My question would be why only four 'articles' (? - not sure if that is the right word) per category. I like the "Wood Snobbery" , "Cutting Room Floor", "Tools". 

But if I go to Tools looking for Festool Extractor I won't find it there. I have to scroll down to "You may also like". Easy enough, but the what if I were going to your blog to find one thing. I think it would be ok to be redundant. Put your articles under the appropriate heading, but as you produce new ones, put in the "You may also Like" or title it "Recent Articles" or "The latest..." your the author...with a link to the article under the category that it belongs.

I'd then like to see the category titles Bigger and more profound. 

my thoughts....


----------



## vermontpainter (Dec 24, 2007)

P&H

The body of the page is like a highlight show. The primary source of navigation is still the Category Navigation bar under the header photo. Under Tools, you see a dropdown, and Power Sanders would be the category that sorts the broader category of Tools down to the specific ones you might want to read about. 

Thank you for the honest feedback, it helps alot.


----------



## Paradigmzz (May 5, 2010)

The feed does not have subscriptions by email enabled. 

Ie. Feed burn settings need to be enabled.


----------



## jacob33 (Jun 2, 2009)

Looks good. I think JP is going to have competition on who is the king of PT product and tool reviews. Do you think your up to that challenge Scott.


----------



## Paradigmzz (May 5, 2010)

jacob33 said:


> Looks good. I think JP is going to have competition on who is the king of PT product and tool reviews. Do you think your up to that challenge Scott.


As soon as JP is published as much as Scott, maybe jp will be up to the task....


----------



## jacob33 (Jun 2, 2009)

Paradigmzz said:


> As soon as JP is published as much as Scott, maybe jp will be up to the task....


 
Dont doubt the JP:jester:He has Behr on his side.


----------



## vermontpainter (Dec 24, 2007)

I enjoy jp's blog. 

We don't really do the same thing.


----------



## straight_lines (Oct 17, 2007)

I like it Scott, more things on the title page. The background image still needs some work. 

1920x1200 the color layer is missing a few pixels for me.


----------



## y.painting (Jul 19, 2009)

In terms of functionality and content, it's very good. 

In terms of design, I'm really not a fan of that background. It takes me back to 1997 when tiled background images were all the rage and it is also hard on my eyes - the background is competing for eye attention with the actual content and content photos.

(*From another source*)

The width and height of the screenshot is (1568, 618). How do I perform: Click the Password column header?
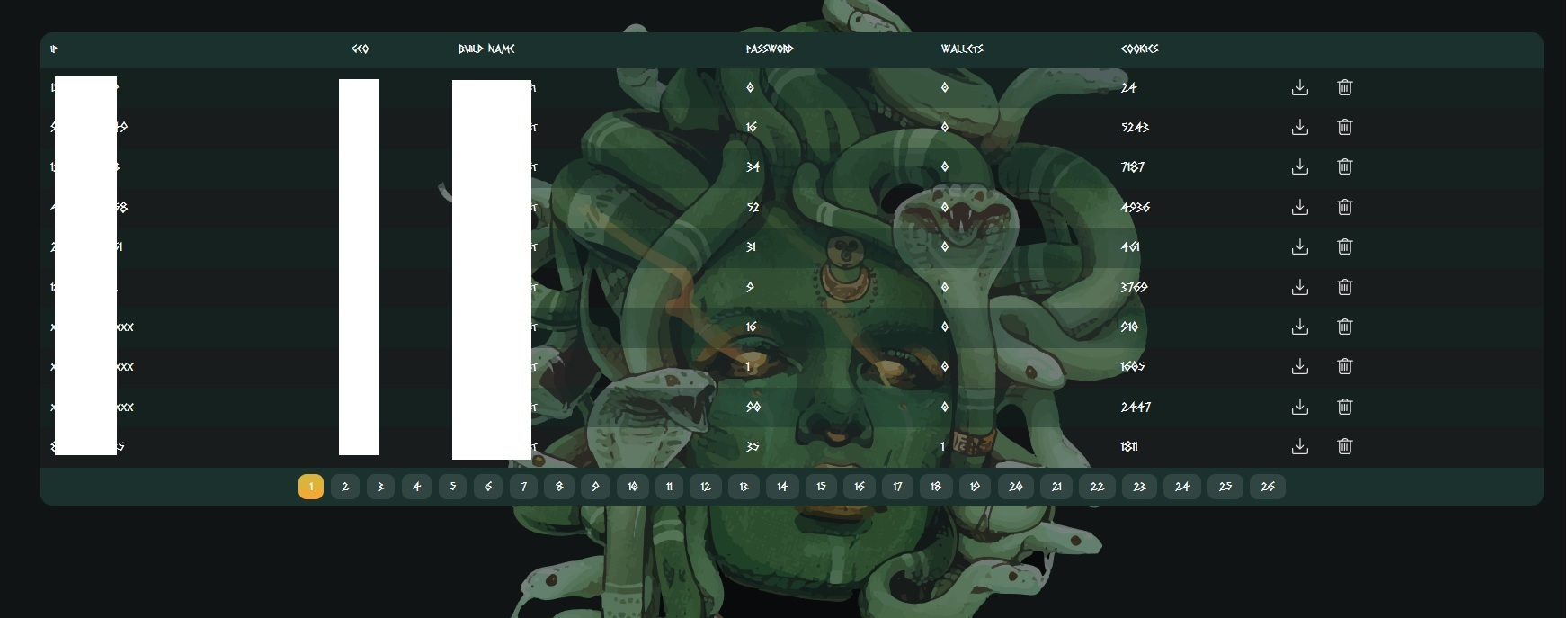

In terms of top level navigation, I find it too detailed ie there's a category overload and as a result, a user might not explore any of them resorting to only the content on the front page. I think many of those categories are better suited for a side-bar category navigation rather than top-level navigation. Instead, I suggest trying to group some of those things into even bigger top level categories and leave the sub-categories to the sidebar.


----------



## ewingpainting.net (Jun 2, 2008)

Being on my BB, I can't see the background image. Ut seems easy for navigating on my phone, less clicks which is good for mobile. I can understand Y's thoughts. Looking good though Scot


----------



## RCP (Apr 18, 2007)

Y, that's an interesting observation about the navigation, I like the way it is.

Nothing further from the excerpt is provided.